Which Came First, Auntie Fee or Thug Kitchen? Auntie Fee Strikes Back (VIDEO)

 

Whoa, nelly.

So, Auntie Fee is back, this time not cooking. In a new video just posted on Youtube, she does her hair (awesome) and then rants about Thug Kitchen, accusing the two (white) co-founders from stealing from her. She notes similarities in language that she claims are from her — and that the co-founders, Michelle Davis and Matt Holloway, aren’t being authentic. “I’m thug and i’m f*cking proud of it, … thug to me mean means you’re being your goddamn self,” she says during the video. “You guys can’t tell me that this shit didn’t come from me.”

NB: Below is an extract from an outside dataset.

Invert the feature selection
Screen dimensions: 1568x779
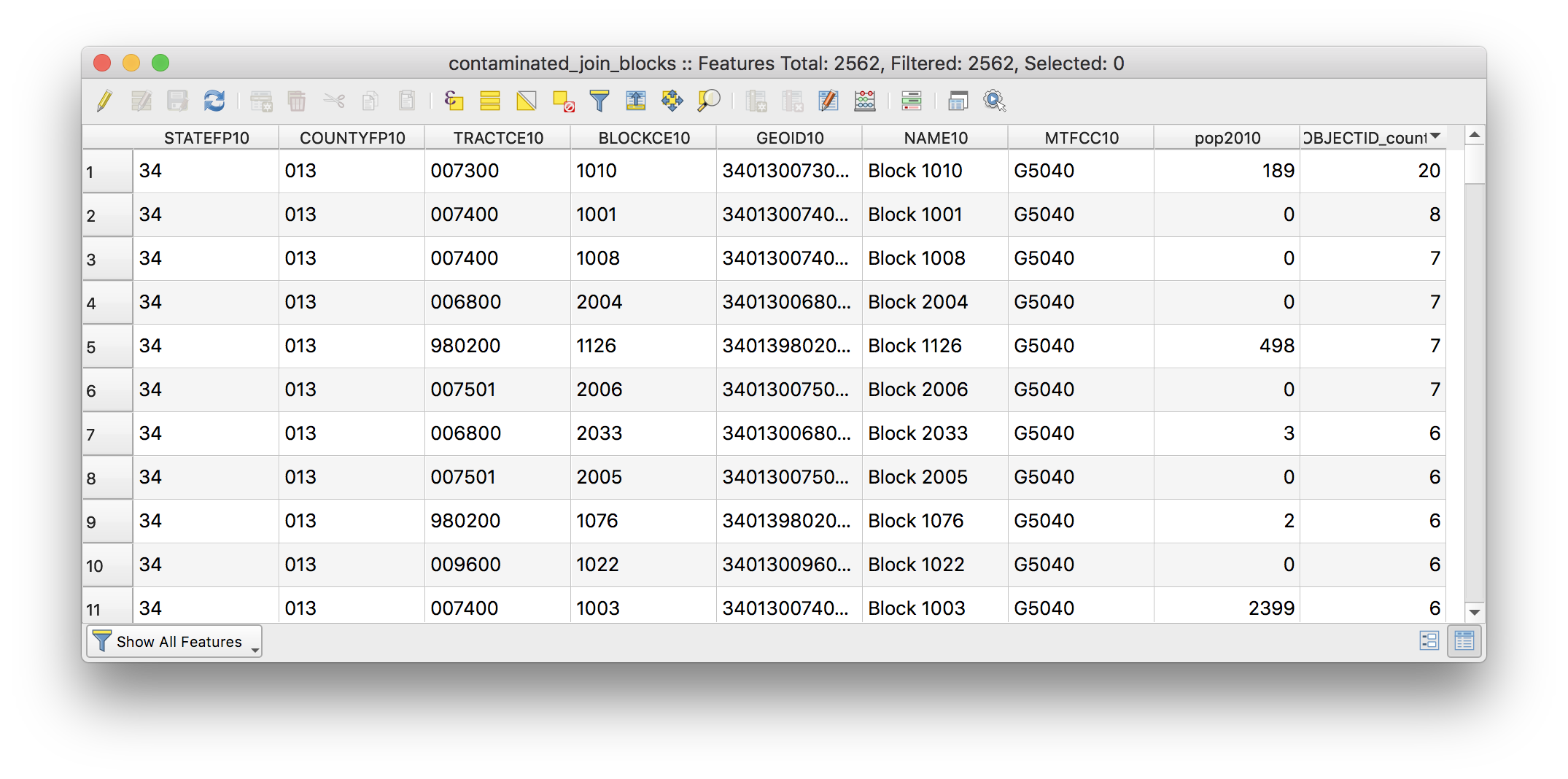(x=526, y=101)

She also rails on what we’ve talked about before: the same tired format of every other cooking show, and with them food TV personality. To which she has a fair point: Auntie Fee and Thug Kitchen broke the mold of what a true food personality should look like long ago. Foodbeast analyzes it for us: “The attractiveness of these new alternative chefs shows us that there is plenty of room in the online kitchen for a host of new-age creators, and that the traditional cooking show is becoming passe and starting to show its age.”

As Foodbeast notes, it seems as though much of her beef comes from who done it first — who was the original thug? And, perhaps obvious to the rest of us, there is absolutely racial tension that Auntie Fee detects. From the video (emphasis ours):

“Only difference is … I think it’s gonna ride, and it’s gonna ride free because a white person wrote it. I don’t get it. I don’t get it — white, black, it’s the same thing. What’s the difference? How is that OK? … I mean, this is kind of crazy. Did you see the old lady? The old lady was cussing like a motherf*cker. Did you see the the old woman in her kitchen, cussing in front of her children. … I thought it was beautiful, whoever made it. But you’re not gonna get sh*t from me, and you’re not gonna get sh*t from my family. That’s it and that’s all.”

And she has a point. While she doesn’t address the backlash that Thug Kitchen faced in the book tour glow of its first cookbook, that cookbook is still sitting pretty on the bestseller’s list. It quickly jumped to the no. 1 spot on the New York Times bestsellers list; this month, it sits at no. 2, just behind Ina Garten’s new cookbook. On Amazon, it’s since dropped to the no. 16 spot. So you know, white people “riding free,” as Auntie Fee would say.